THE TASK: The answer must consist of each line below that contains the word "agent", copied in full.
EXERCISE INPUT: Begin
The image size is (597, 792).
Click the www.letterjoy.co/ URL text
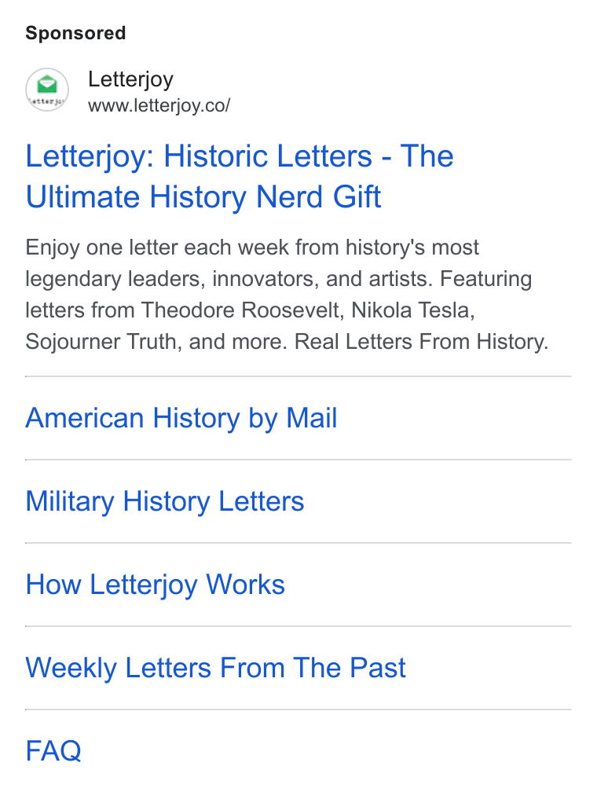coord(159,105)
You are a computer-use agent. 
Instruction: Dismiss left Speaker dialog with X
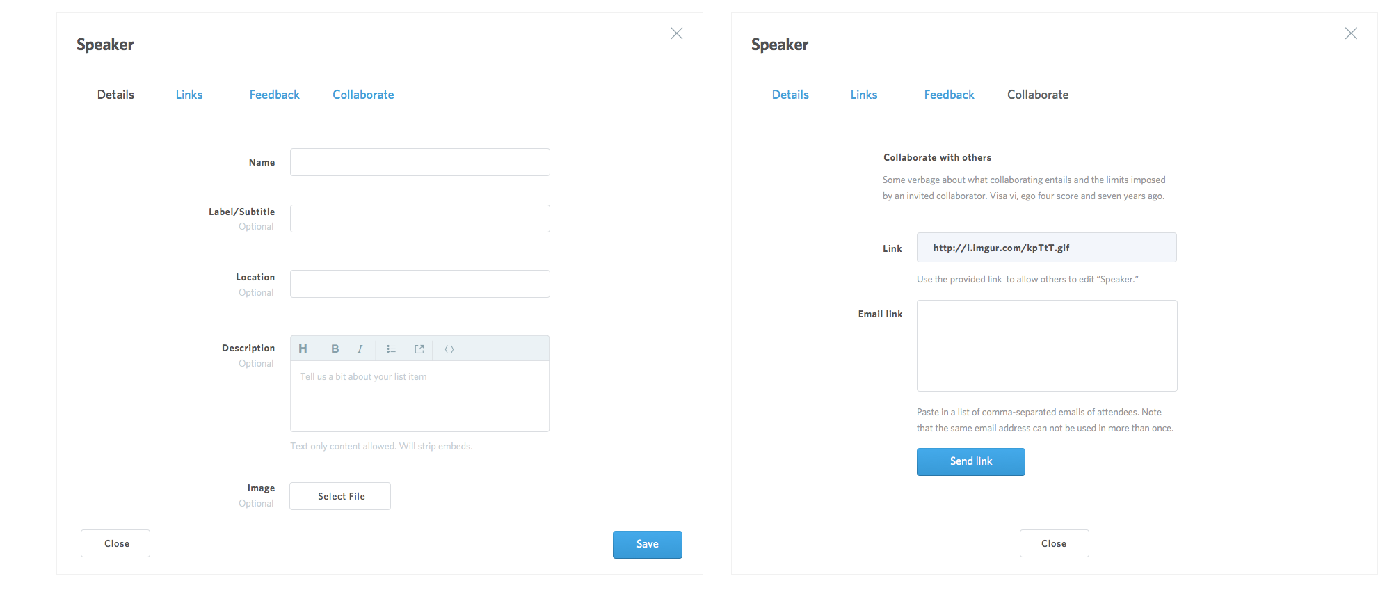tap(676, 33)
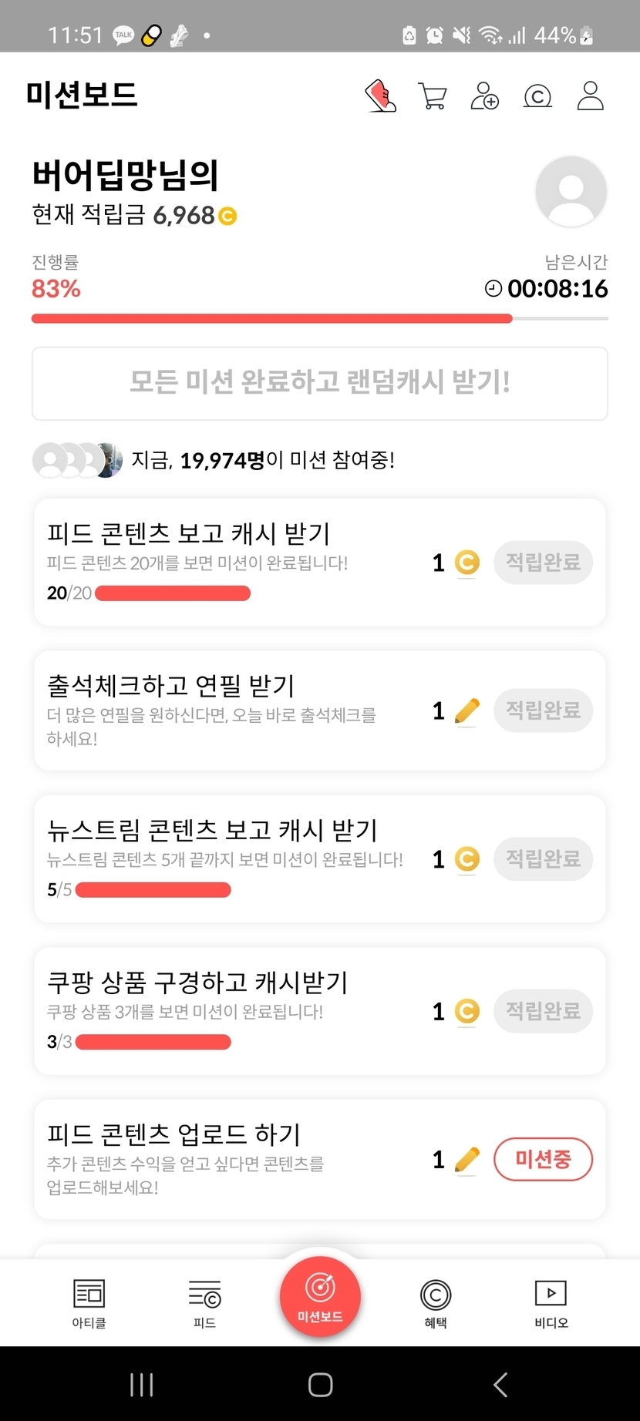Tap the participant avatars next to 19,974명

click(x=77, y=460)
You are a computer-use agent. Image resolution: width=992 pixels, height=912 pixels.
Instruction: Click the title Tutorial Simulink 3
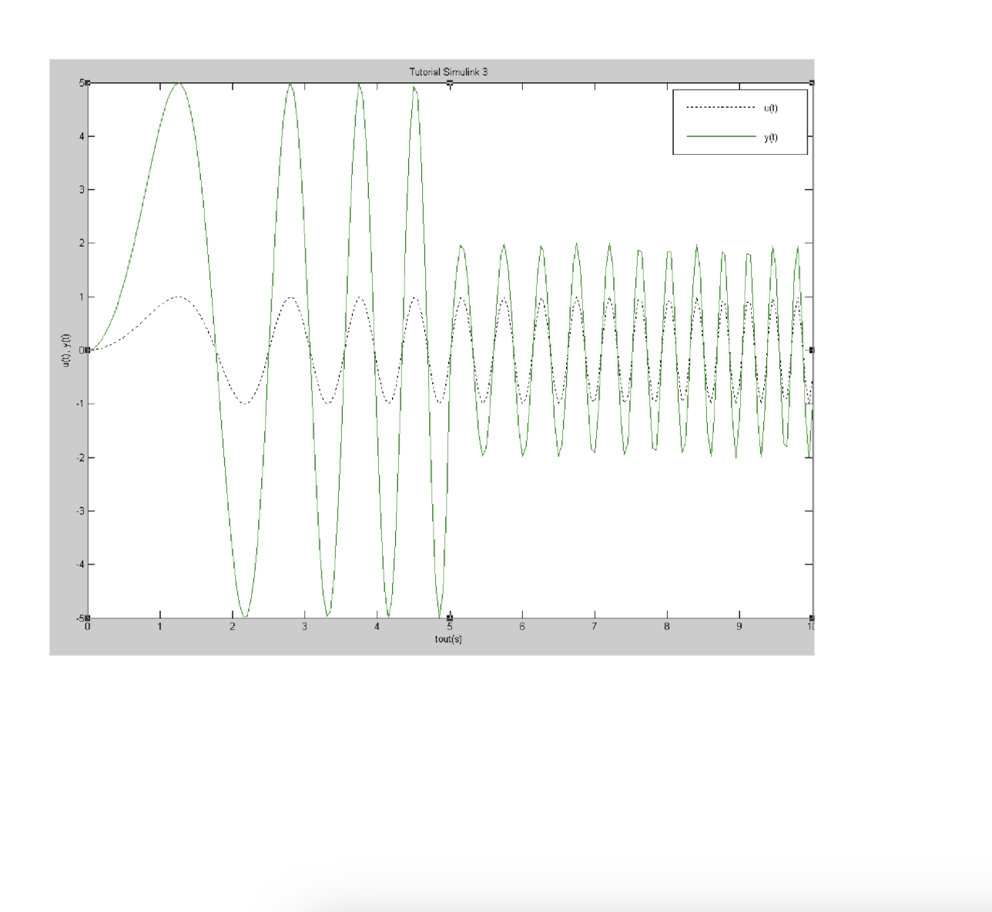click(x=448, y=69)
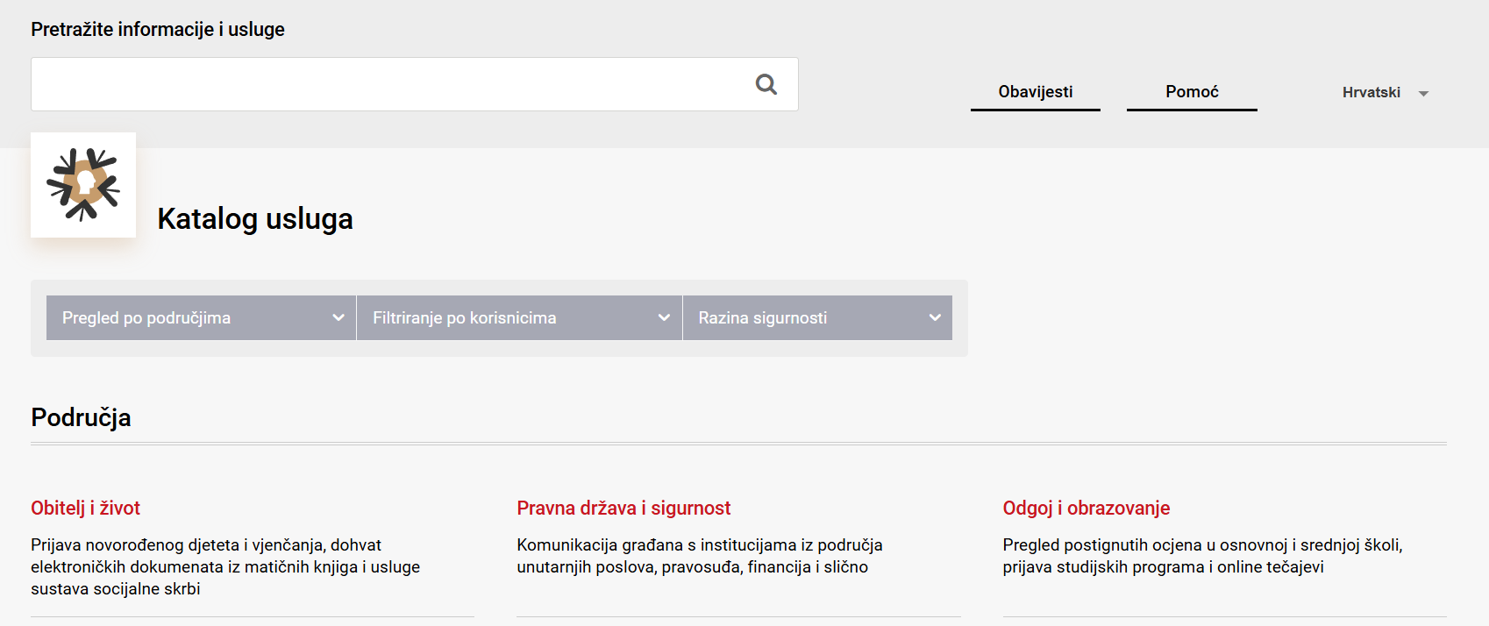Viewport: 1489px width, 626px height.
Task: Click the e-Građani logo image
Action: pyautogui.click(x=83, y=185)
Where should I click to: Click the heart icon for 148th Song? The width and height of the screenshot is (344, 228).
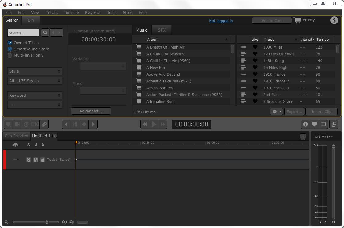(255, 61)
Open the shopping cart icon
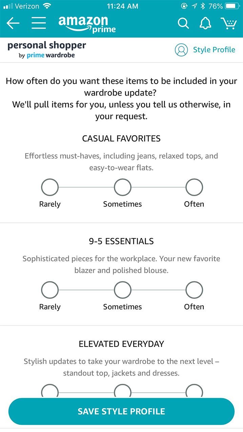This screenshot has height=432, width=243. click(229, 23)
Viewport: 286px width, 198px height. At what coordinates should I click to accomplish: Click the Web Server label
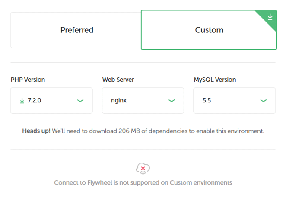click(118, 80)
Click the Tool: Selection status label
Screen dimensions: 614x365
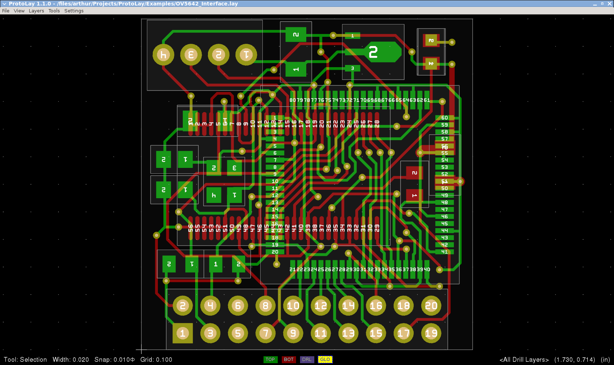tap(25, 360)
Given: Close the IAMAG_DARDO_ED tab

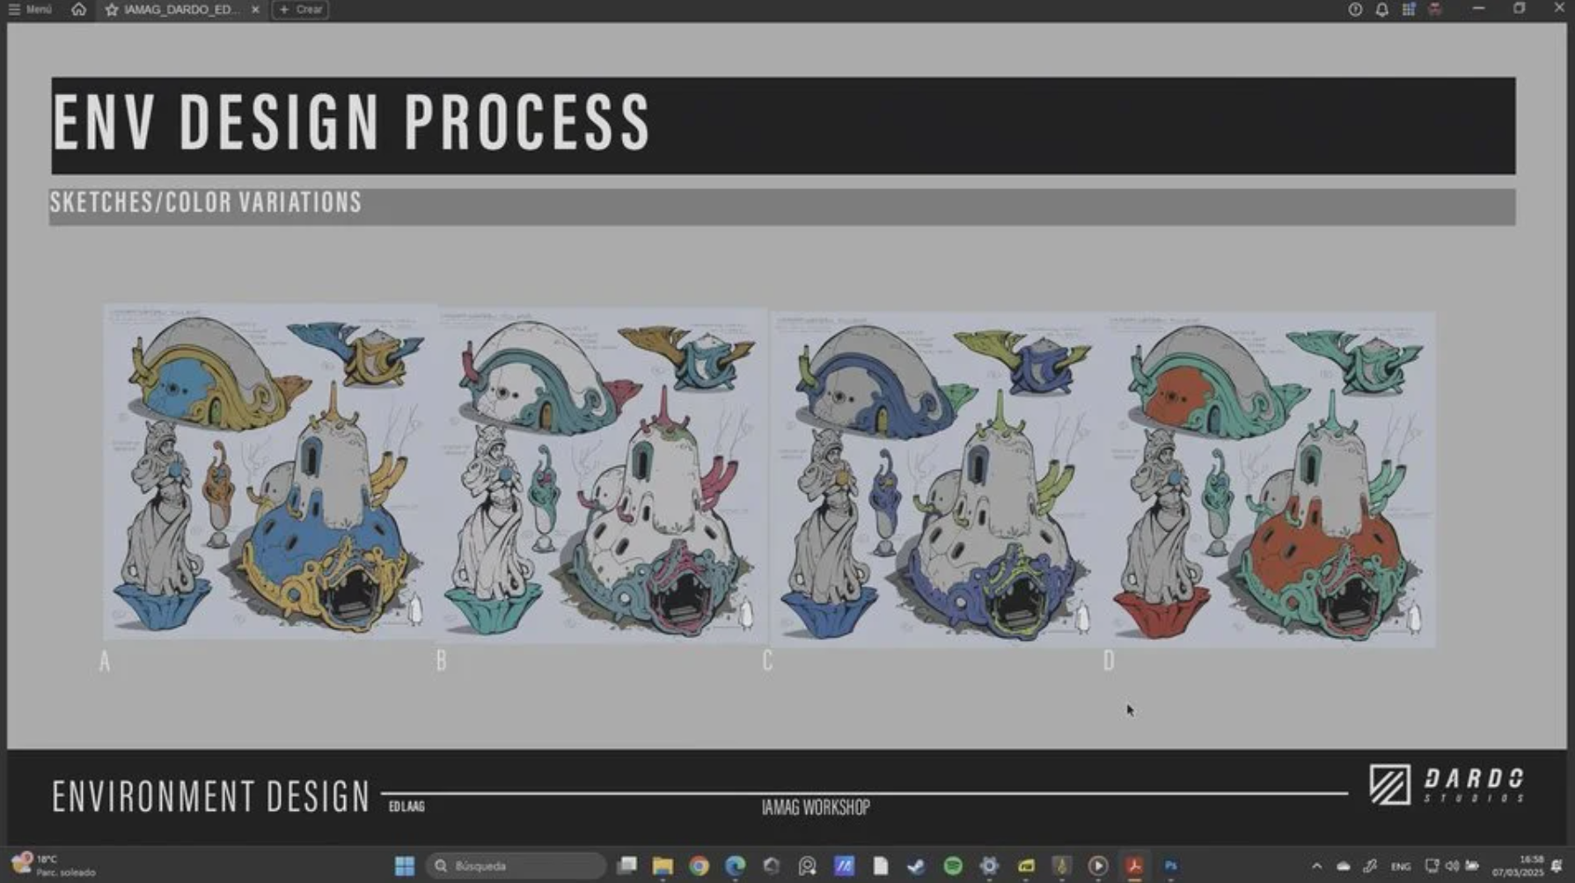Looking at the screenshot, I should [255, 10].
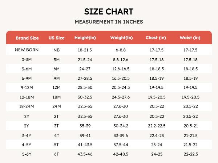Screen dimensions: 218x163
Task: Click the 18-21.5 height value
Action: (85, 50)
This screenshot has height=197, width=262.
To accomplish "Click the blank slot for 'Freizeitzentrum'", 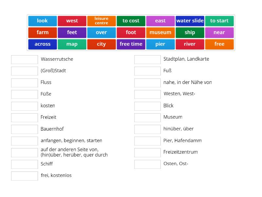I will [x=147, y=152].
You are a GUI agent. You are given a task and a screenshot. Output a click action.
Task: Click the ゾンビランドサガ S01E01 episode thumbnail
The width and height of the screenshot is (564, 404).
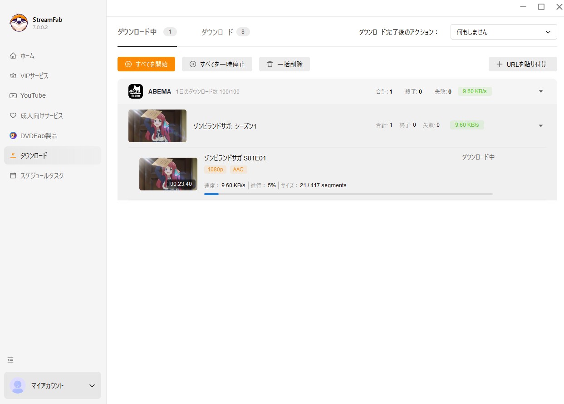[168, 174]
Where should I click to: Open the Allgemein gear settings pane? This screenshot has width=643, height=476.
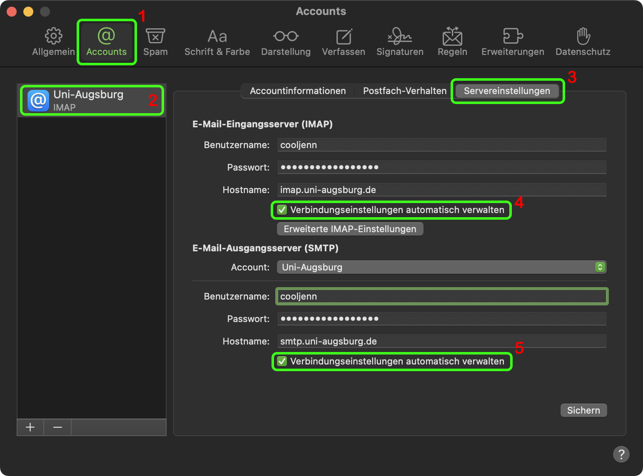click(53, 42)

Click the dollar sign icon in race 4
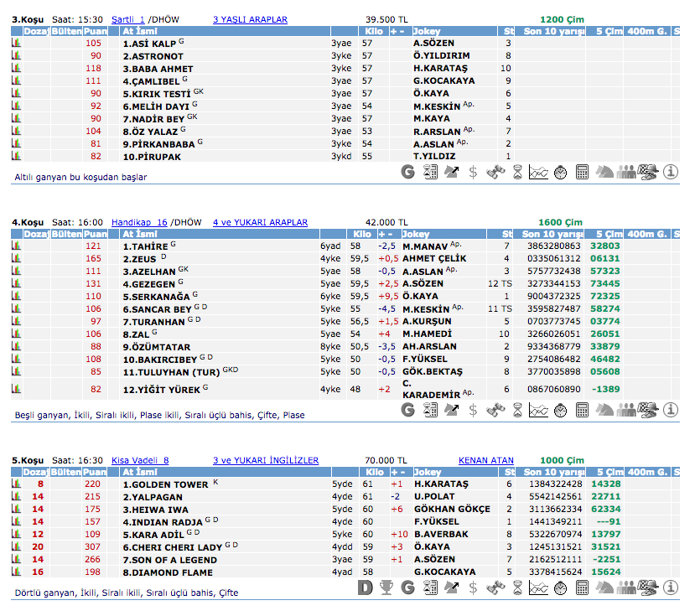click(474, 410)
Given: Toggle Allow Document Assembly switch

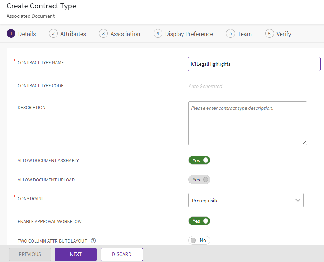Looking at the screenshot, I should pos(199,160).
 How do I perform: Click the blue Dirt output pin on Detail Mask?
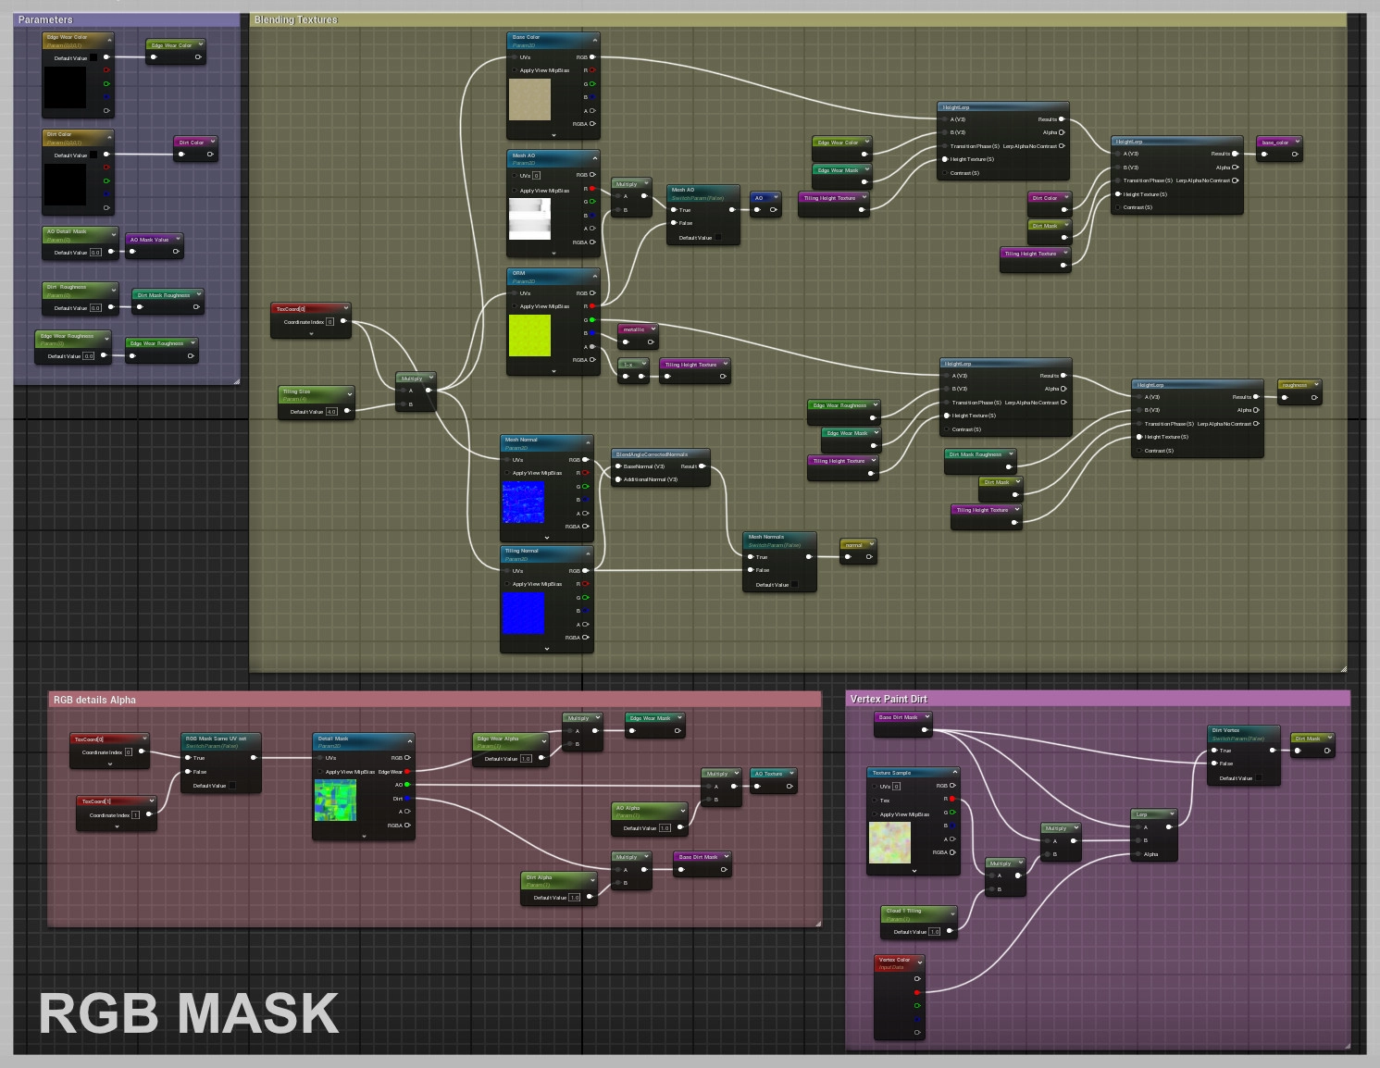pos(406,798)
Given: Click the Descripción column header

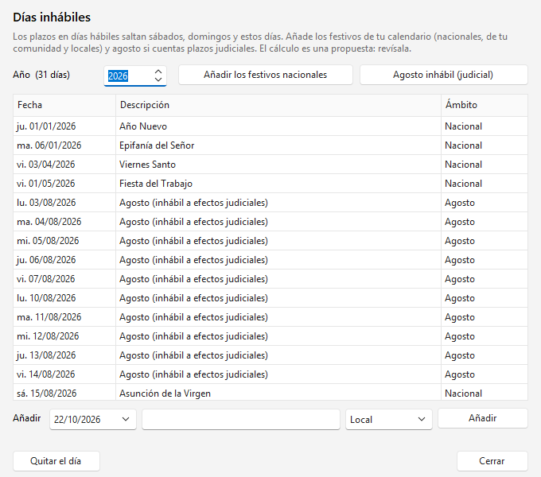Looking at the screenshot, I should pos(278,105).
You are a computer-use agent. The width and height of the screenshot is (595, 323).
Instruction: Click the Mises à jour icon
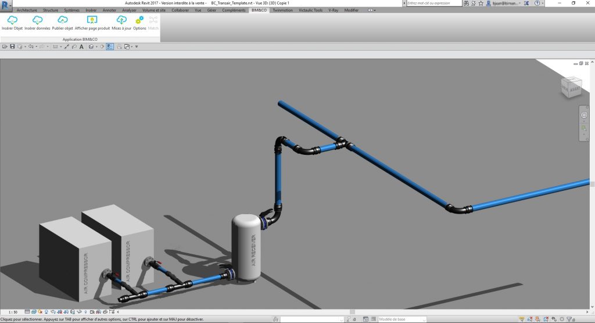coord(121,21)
EXERCISE INPUT: End
EXERCISE ANSWER:
You are a computer-use agent. 
You are a computer-use agent. Image resolution: width=992 pixels, height=912 pixels.
You are a GUI agent. You are given a task and a screenshot. Output a click action.
You are a computer-use agent. The width and height of the screenshot is (595, 323).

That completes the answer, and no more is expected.